26. Use of a compound or a pharmaceutically acceptable salt thereof according to any one of claims 1 to 18 for the treatment or prevention of KRAS mutation-driven cancer, wherein the cancer is selected from pancreatic cancer, colorectal cancer, lung cancer, esophageal cancer, gallbladder cancer, melanoma, ovarian cancer, and endometrial cancer.

27. Use of a compound or a pharmaceutically acceptable salt thereof according to any one of claims 1 to 18 for the treatment or prevention of KRAS mutation-driven cancer, wherein the cancer is selected from pancreatic adenocarcinoma, colorectal cancer, and non-small cell lung cancer.

28. A compound or a pharmaceutically acceptable salt thereof according to any one of claims 1 to 18 for the treatment or prevention of KRAS mutation-driven cancer, wherein the cancer is selected from pancreatic adenocarcinoma, colorectal cancer, and non-small cell lung cancer.

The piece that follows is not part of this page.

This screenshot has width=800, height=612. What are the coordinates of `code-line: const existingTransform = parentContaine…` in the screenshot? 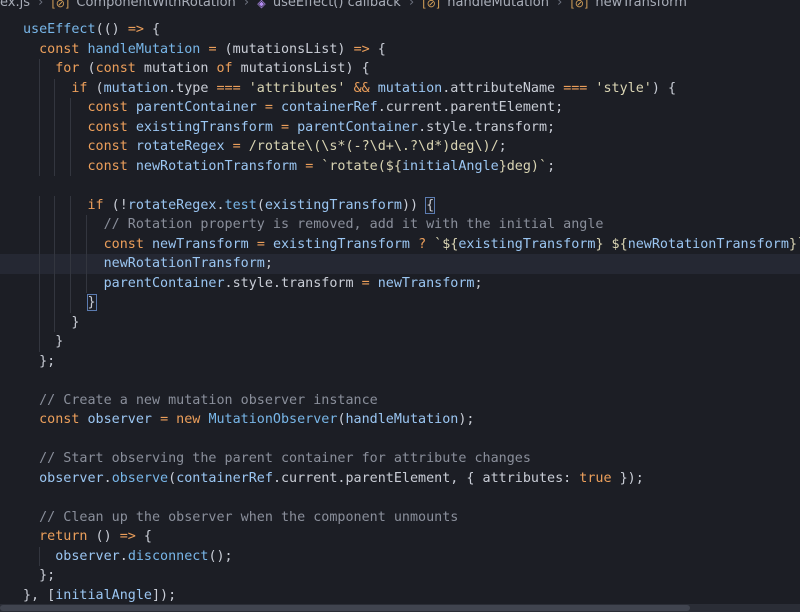 It's located at (400, 127).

29. Use of a compound or a pharmaceutically acceptable salt thereof according to any one of claims 1 to 18 for the treatment or prevention of KRAS mutation-driven cancer, wherein the cancer comprises a first mutation which is G12C and a second mutation at a position selected from V8A, V9Y, S17E, T58I, A59T, S65W, R68S, D69P, M72I, D92R, H95N, Y96D, Q99F, Q99W, Y96H, and F156L.

30. Use of a compound or a pharmaceutically acceptable salt thereof according to any one of claims 1 to 18 for the preparation of a medicament for the treatment or prevention of KRAS mutation-driven cancer, wherein the cancer is selected from pancreatic adenocarcinoma, colorectal cancer, and non-small cell lung cancer.

31. Use of a compound of any one of claims 1 to 18 or a pharmaceutically acceptable salt thereof for the preparation of a medicament for the treatment or prevention of KRAS mutation-driven cancer, wherein the cancer comprises a first mutation which is G12C and a second mutation at a position selected from V8A, V9Y, S17E, T58I, A59T, S65W, R68S, D69P, M72I, D92R, H95N, Y96D, Q99F, Q99W, Y96H, and F156L.

32. A method for the treatment or prevention of KRAS mutation-driven cancer selected from pancreatic adenocarcinoma, colorectal cancer, and non-small cell lung cancer, comprising administering a therapeutically effective amount of any one of claims 1 to 18 or a pharmaceutically acceptable salt thereof.

33. A method for the treatment or prevention of KRAS mutation-driven cancer, wherein the cancer comprises a first mutation which is G12C and a second mutation at a position selected from V8A, V9Y, S17E, T58I, A59T, S65W, R68S, D69P, M72I, D92R, H95N, Y96D, Q99F, Q99W, Y96H, and F156L.

34. A compound according to any one of claims 1 to 18 or a pharmaceutically acceptable salt thereof, as produced according to the method of claim 19.

35. The invention as previously described.